Смурной Пасько процедил:
– Понял.
Комбат:
– Лёш, ты здесь, с тобой приданные артиллеристы и наши миномётчики. Организуйте огневую поддержку восьмой, цели сообщим. Здесь останется Тася с ранеными. Должна готовиться к приёму «трёхсотых». Зампотех останется. Давай, Лёш, на связи. Ты за старшего. Если опять вчерашнее здесь повторится, то ты, я уверен, сможешь… Я погнал… Поехали, Саш… – Он очень тягостно вздохнул. И неожиданно перекрестился. – Меня тут не жди. Сами на новое место будете перемещаться по моей команде. А я уже на новое место подрулю вместе с Пасько. Предупреди артиллеристов, что будем сегодня менять позицию, пусть будут наготове.
Он сделал паузу и спросил:
– Всем всё понятно? Тогда вперёд. По машинам!
Колонна седьмой роты стала набирать ход и вскоре скрылась за изгибами горной дороги.
Шаховской съехал с трассы и продвинулся метров на триста – четыреста, мимо позиций артиллеристов до своего прежнего места стоянки. Пока БТР медленно ехал, он видел вопрошающие и озабоченные лица артиллеристов, для которых он был тем человеком, от которого зависит их жизнь в этот момент существования.

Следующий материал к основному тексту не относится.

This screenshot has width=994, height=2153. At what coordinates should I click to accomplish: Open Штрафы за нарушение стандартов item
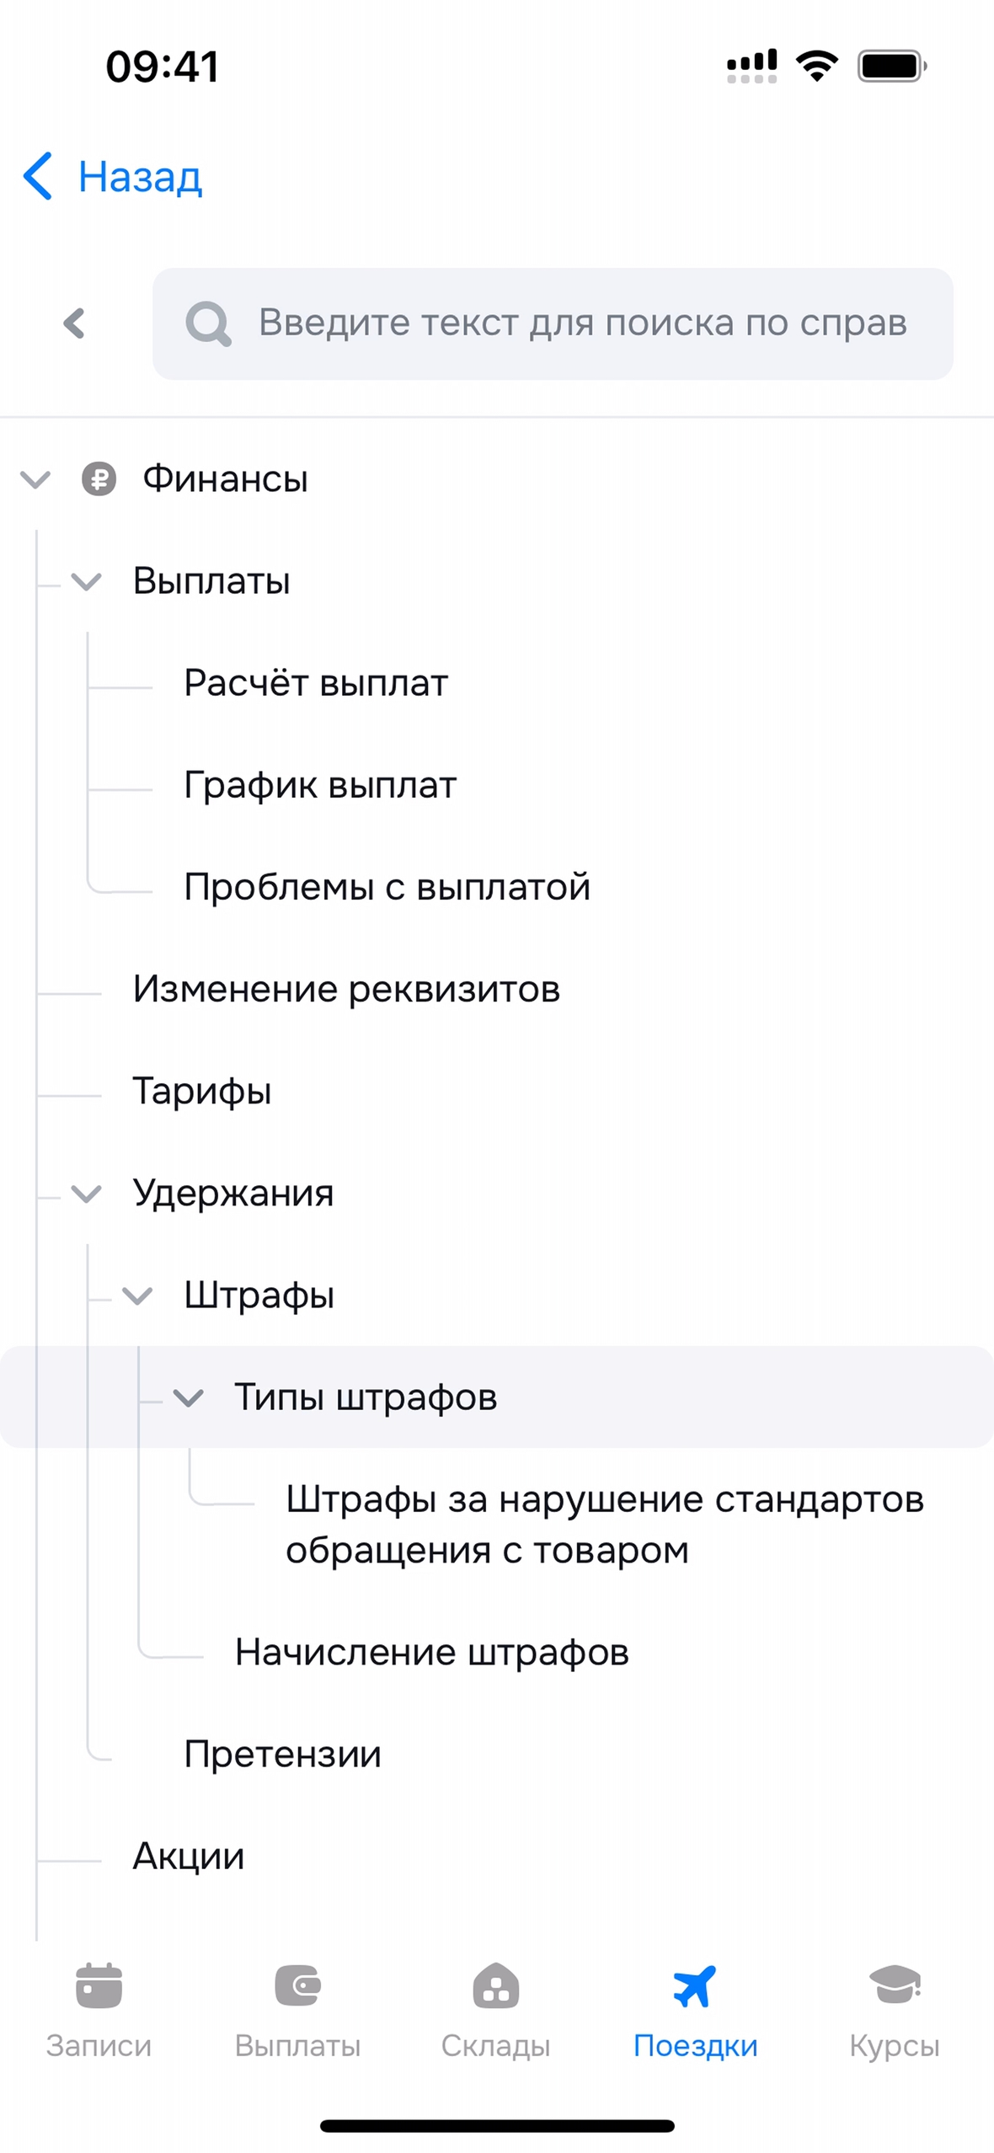[604, 1525]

Время близилось к дневному намазу.
Шаховской увидел летучку и подраненный утром БТР седьмой роты, который притянул зампотех. Он уже им и занимался. Недалеко стоял БТР 301-й, который был из их штатного взвода связи и был закреплён за Крикуновым. Его восстановление после подрыва было уже закончено.
Рядом с санитаркой стояла Тася и также выжидательно-вопрошающе смотрела на Шаховского.

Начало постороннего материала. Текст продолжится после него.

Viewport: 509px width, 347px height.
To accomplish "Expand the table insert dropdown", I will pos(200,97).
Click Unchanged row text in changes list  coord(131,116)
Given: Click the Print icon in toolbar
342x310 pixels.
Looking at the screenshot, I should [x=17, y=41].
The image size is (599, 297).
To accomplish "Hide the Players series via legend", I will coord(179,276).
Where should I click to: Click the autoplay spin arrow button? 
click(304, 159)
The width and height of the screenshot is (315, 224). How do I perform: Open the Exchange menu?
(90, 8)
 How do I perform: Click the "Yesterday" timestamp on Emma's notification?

300-й занял своё место. Шаховской вызвал командира артиллерийской батареи и ждал его.
Подошедшая Тася не решилась его отвлекать, однако он в двух словах пояснил ей всю текущую ситуацию.
Прибыл командир батареи, получил от Алексея задачу. Сверил с ним на картах позицию их восьмой роты, которая подверглась нападению. И без лишних слов убыл к себе исполнять поручение Шаховского.
Не было зампотеха. Видимо, в общих чертах он уже знал ситуацию от комбата и понимал, что должен сделать свою работу как можно скорее.
Прошло уже полчаса, как Шаховской увидел комбата, получил его распоряжения и вернулся на освоенное место на этом опорном пункте…
В воздухе раздался омерзительно-пронзительный знакомый свист…
Так свистят эрэсы на подлёте. Ещё несколько секунд, и раздался мощный взрыв на позиции.
Свист превратился в непрерывный хор мерзких верещалок, как будто истошно визжит выживший из ума многоголовый дракон. Он визжит на истеричной ноте, одной общей для всех его шибанутых голов. Так слышны ракеты на подлёте перед взрывом.
Разрывы пошли один за другим и слились в единый громогласный звук большой бедовой войны. Они были так часты и сильны, что всё вокруг стремительно заволокло дымом и пылью, и всё происходящее укутало устойчивой, непробиваемой для взгляда, пеленой… Даже солнце было укутано за плотной мглой.
Взрывов большой мощности было около двадцати, но все последствия этого обстрела сразу увидеть было невозможно, хотя экипаж Шаховского понимал, что помощь может теперь точно кому-то потребоваться. Взрывы пока прекратились.
– Женя, остаёшься на связи! Остальные – проверить, что у зампотеха и слесарей, они возле подбитого БТРа работали, – скомандовал своим Шаховской.
А сам быстро рванул к санитарке Таси – там были раненые. Они могли нуждаться в помощи. А возможно, и она сама… Нужно было переместить раненых под защиту брони.
Когда Шаховской подскочил к Тасиной «шишиге», Тася хладнокровно делала свою работу – солдат утром был ранен, а сейчас начал истерить, вторично подвергшись смертельной опасности. Тася наивно прикрывала его своим телом.